DATA FOR THIS EXERCISE:
--------------------

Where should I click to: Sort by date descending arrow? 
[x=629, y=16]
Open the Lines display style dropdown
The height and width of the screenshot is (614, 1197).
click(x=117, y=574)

--------------------

REQUIRED WORK: Retype every record above exactly.

TASK RESULT:
Where should I click to: Sort by date descending arrow? 
[x=629, y=16]
Open the Lines display style dropdown
The height and width of the screenshot is (614, 1197).
click(x=117, y=574)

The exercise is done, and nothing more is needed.